Rebecca (Alfred Hitchcock, 1940) 98
A lush, gorgeous, and utterly haunting experience that by all means deserves to be called one of the finest films ever made. It's definitely in my top ten, anyway.

[REC] (Jaume Balagueró and Paco Plaza, 2007) 83
Almost certainly one of the finest horror films I have ever seen. At times almost unbearably tense and frequently genuinely frightening.

Scandal Sheet (Phil Karlson, 1952) 63
A fun, kind of nondescript but well-made film noir. Although it doesn't really give me any sort of incentive to revisit it, it entertains while it's unspooling, which means it does its job right.

Scream (Wes Craven, 1996) 79
Still fresh, clever, and funny after all these years.

Shadow of a Doubt (Alfred Hitchcock, 1943) 74
A uniformly nasty and often brilliant tale of familial suspicion that, unfortunately, suffers from an abrupt and overly Hollywood-ish ending that sort of robs the proceedings of its wicked edge. Still, the majority of it is excellent.

Sin Nombre (Cary Fukunaga, 2009) 90
A devastating, scary, and indelible meditation on gang violence and immigration that is still far and away one of the best new movies I have seen in years.

The Third Man (Carol Reed, 1949) 76
The premise itself hasn't aged especially well, but the cinematography is the stuff of legends. Harry Lime has arguably the best character introduction scene in film history. Also: it's really hard to go wrong Orson Welles and Joseph Cotten. I mean, I'm just sayin', 'cause they were in that one other movie too.

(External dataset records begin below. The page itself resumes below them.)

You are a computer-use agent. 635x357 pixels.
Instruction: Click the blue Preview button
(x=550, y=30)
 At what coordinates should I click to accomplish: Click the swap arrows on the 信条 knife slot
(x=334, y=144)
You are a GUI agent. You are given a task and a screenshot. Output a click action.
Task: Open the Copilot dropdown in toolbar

The Vanishing (George Sluizer, 1988) 80
A potent and disturbing film that, for me at least, is far more unsettling than the average horror flick for the simple reason that it bypasses the irritating in-your-face tendency that characterizes many of the genre's entries and instead opts for a slow, deliberate pace that doesn't reveal its secrets all at once. To me, true horror comes not from being startled or presented with eerie elements of the supermatural, but with the implementation of frightening things that are utterly possible in everyday life; The Vanishing, especially with its two well developed main characters, is never anything less than believable. Although I gather I stand alone among the movie night crowd, I found it chilling and fascinating.

Where the Wild Things Are (Spike Jonze, 2009) 37
They managed to take one of the sweetest, most heartwarming children's books of all-time and turn it into something equal parts dreary, depressing, and tedious. Good job, guys. At least, thanks probably entirely to Jonze, it looks great, but that's about it.

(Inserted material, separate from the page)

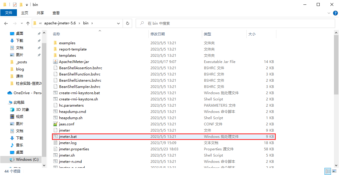Select jmeter.bat batch file
This screenshot has width=339, height=175.
(68, 137)
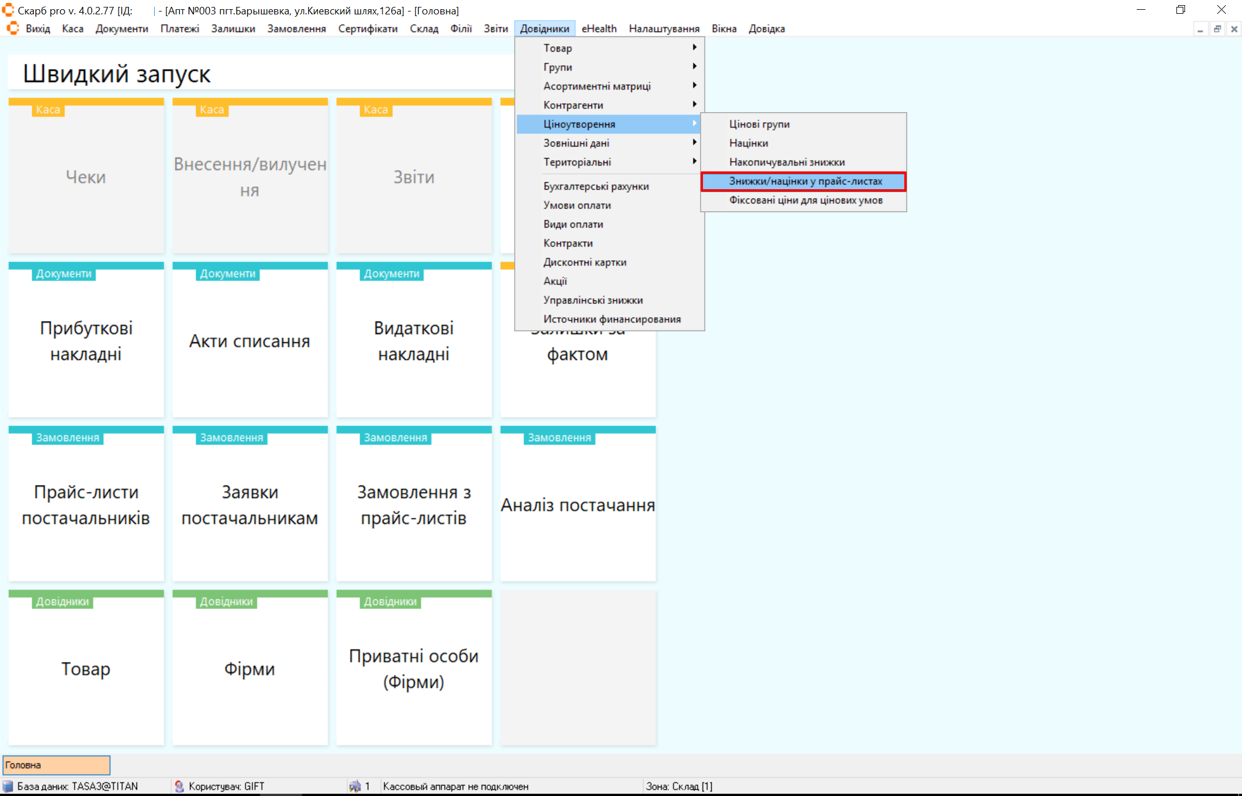Open the Чеки quick-launch tile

Zebraman (Takashi Miike, 2004) 65
Typical Miike weirdness (if the words "typical" and "Miike" ever belong in the same sentence, which I don't think they do). If we're using, say, Audition or Ichi the Killer as a baseline, it's definitely one of his lighter films: self-consciously stupid and unapologetically campy, but also highly entertaining (as most Miike tends to be). Far from his best, but he's just such a bizarre director that I don't even really think I care how good or bad it is. I'm just glad to have seen it.

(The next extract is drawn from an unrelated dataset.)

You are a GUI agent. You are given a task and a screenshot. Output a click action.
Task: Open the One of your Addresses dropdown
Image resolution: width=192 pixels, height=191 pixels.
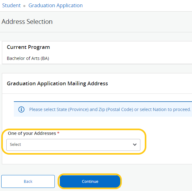(73, 145)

Zombieland (Ruben Flesicher, 2009) 84
It doesn't happen nearly often enough, but every once in a while a comedy comes along that just gets it right. Zombieland is that movie. Words can scarcely describe how good it is: it's delightful, fun, upbeat, and flat-out hilarious. The trailers made it look good; the actual film is clearly one of 2009's best.

I'll be back. Sooner this time, I promise!